Last Friday we sent an e-mail about the looming tax season for 2017 income taxes. In it, we discussed various 2017 income tax provisions, such as the standard deduction, itemized deductions, exemptions, phase outs, et cetera. But other than filing our returns to comply with the tax law, 2017 is in the rearview mirror.
For 2018 and beyond, a new tax law was recently enacted by Congress and signed into law by the President. It contains some of the most sweeping changes to the tax code in decades. While much has been made of the new initiatives on the business side, there are also significant changes for us as individuals.
We will delve into many of these changes in future editions over the next several weeks. But first, let's begin our discussion of the subject of income taxes by highlighting two of the articles under the education tab on our website.
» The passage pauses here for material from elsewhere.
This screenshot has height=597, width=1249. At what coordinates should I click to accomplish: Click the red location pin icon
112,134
First, click on this link to an article under the Tax tab: Understanding Marginal Income Tax Brackets. As you can see, the income tax is progressive in nature, meaning it is structured with higher tax rates on those taxpayers with a greater ability to pay. A person's tax bracket is not the rate of tax they pay on all their income; it is the rate applied to the next dollar of income they receive. The new 2018 tax act will still have seven brackets, but as we will see later, most of the tax rates and income thresholds will be changed.
Next, please click on the link discussing estimated taxes: You May Need to Make Estimated Tax Payments If. Since Washington politicians in their (infinite) wisdom deemed it appropriate to tax Social Security (that is taxing a tax for those who are keeping score), many of our retired clients need to send quarterly estimated tax payments. Because of imputed taxes, there are some clients whose income is mostly W-2 wages who need to pay the quarterly estimated taxes also. And, invariably, the requirement to pay estimated taxes changes from one year to the next.
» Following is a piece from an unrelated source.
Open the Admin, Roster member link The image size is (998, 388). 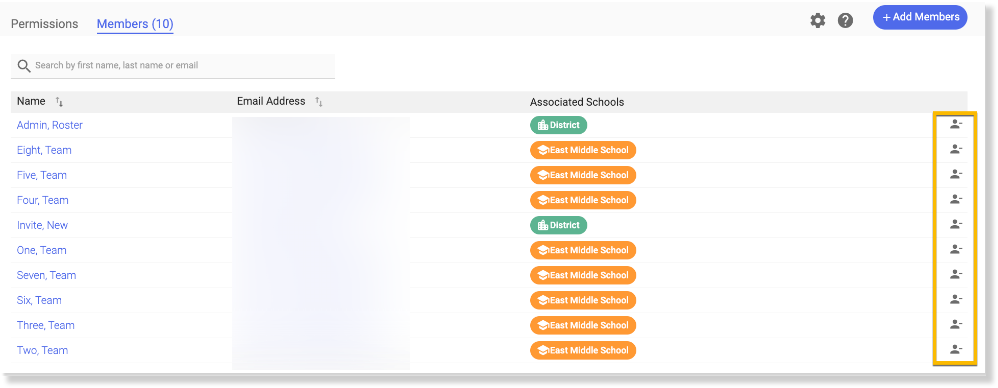tap(50, 125)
As you explore the articles and videos on our website you will see that some are conceptual and unchanged by the new tax law. Others are more specific and have been changed dramatically. Remember this new tax law contains some of the most sweeping changes to the tax code in decades. We will soon return to this rather disagreeable subject of income taxes and discuss these changes in more detail, as well as their impact on you.